Given the stuff I've seen down here with schools that I didn't see in the Twin Cities, I wonder how the Atlanta metro has been able to manage such huge, unwieldy districts. It seems like a herculean task to me...

The more agile organizations are typically the smaller ones.

The Cobb and Gwinnett school districts both seem to be well run (recent conflicts in Cobb regarding transparency and scheduling aside), and that is a tribute to their leadership overall, but given the propensity for organizational leaders to administer cookie-cutter solutions across entire organizations in the name of consistency and simplification, it would surprise me quite a bit if there wasn't some harm being done to at least some students in those districts due to sheer scale.
If anybody has first-hand and accurate knowledge of how school districts operate in other states, I'd like to hear about it. Like I said in an earlier post, Florida has nothing but 67 county-level school districts and it works pretty well for them despite "herculean" geographies and numbers of students (Miami-Dade Public Schools is the 4th largest in the country with 380,000 students! Gwinnett, by comparison, is 15th largest in the country with "only" about 165,000).
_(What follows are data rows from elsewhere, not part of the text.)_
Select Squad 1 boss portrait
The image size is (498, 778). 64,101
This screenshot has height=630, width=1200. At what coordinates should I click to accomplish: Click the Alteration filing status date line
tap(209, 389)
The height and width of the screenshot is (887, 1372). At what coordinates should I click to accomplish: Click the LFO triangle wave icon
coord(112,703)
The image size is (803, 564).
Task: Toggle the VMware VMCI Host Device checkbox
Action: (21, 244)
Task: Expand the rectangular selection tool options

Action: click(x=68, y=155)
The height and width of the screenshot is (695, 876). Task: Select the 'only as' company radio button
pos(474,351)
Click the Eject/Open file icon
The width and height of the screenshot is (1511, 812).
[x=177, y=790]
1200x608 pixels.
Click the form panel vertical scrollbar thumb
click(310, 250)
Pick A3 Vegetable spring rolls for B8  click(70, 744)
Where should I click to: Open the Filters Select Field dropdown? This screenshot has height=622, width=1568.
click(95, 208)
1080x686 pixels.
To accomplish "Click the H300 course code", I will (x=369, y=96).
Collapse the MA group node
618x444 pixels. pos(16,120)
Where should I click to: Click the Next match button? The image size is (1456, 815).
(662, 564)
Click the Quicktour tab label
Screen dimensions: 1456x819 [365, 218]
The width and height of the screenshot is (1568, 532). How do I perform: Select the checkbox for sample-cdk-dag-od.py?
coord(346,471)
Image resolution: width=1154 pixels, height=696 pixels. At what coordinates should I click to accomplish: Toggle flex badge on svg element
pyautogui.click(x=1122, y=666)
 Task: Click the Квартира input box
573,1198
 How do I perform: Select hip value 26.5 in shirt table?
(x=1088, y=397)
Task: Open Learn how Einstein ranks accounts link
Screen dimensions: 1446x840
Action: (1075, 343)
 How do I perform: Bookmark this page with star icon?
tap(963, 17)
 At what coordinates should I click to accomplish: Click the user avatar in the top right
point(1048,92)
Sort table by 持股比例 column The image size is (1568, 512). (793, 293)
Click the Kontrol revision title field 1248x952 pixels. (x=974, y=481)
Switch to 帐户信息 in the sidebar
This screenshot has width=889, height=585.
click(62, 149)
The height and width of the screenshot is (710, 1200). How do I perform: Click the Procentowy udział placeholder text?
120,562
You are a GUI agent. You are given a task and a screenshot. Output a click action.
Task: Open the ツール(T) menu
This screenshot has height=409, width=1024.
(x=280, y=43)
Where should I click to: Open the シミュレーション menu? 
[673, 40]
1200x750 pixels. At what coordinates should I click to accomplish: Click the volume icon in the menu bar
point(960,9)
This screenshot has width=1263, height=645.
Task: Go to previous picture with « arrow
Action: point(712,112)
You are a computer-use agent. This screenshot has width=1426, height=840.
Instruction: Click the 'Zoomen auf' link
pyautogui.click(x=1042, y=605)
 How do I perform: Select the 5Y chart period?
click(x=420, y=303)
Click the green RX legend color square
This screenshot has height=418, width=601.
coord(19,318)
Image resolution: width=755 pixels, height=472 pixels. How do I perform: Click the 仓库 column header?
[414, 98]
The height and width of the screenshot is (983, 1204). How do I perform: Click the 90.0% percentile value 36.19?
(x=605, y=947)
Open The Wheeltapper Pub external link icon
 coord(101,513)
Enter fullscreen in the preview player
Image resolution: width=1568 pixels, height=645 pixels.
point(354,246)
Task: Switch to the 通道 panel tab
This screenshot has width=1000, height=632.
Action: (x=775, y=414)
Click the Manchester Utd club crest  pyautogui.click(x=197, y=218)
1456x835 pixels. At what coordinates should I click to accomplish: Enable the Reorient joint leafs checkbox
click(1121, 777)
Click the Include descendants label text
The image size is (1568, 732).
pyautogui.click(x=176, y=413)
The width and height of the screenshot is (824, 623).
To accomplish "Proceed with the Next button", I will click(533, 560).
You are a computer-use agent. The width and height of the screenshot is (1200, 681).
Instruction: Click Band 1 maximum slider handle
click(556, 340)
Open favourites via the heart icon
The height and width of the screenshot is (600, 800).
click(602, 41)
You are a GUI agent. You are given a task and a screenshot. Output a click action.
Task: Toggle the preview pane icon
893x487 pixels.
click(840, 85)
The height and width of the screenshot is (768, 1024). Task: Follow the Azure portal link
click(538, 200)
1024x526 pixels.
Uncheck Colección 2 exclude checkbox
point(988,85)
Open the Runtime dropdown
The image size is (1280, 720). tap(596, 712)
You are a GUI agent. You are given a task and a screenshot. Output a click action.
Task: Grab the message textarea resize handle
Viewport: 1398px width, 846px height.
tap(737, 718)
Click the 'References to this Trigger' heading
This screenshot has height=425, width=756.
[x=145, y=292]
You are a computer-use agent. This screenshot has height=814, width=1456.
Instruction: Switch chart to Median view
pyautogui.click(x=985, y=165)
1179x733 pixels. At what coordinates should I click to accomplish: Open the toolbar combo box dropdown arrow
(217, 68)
I'm particularly curious about South Carolina schools, which I know have very strong management at the state level down and I think are governed at the local level by administrative boards -- perhaps one for EVERY high school cluster?! I do know that counties in SC are divided up into "School District No. XXX" and such ... very strange.

In many parts of the NE and Midwest schools are also controlled by hyper-local boards that often oversee just 3-4 schools and maybe a couple of thousand students each. Wonder though if they don't function under the umbrella of a county or city district? It just seems like an awful lot of bureaucracy in schools, and schools is one place we need less bureaucracy, not more.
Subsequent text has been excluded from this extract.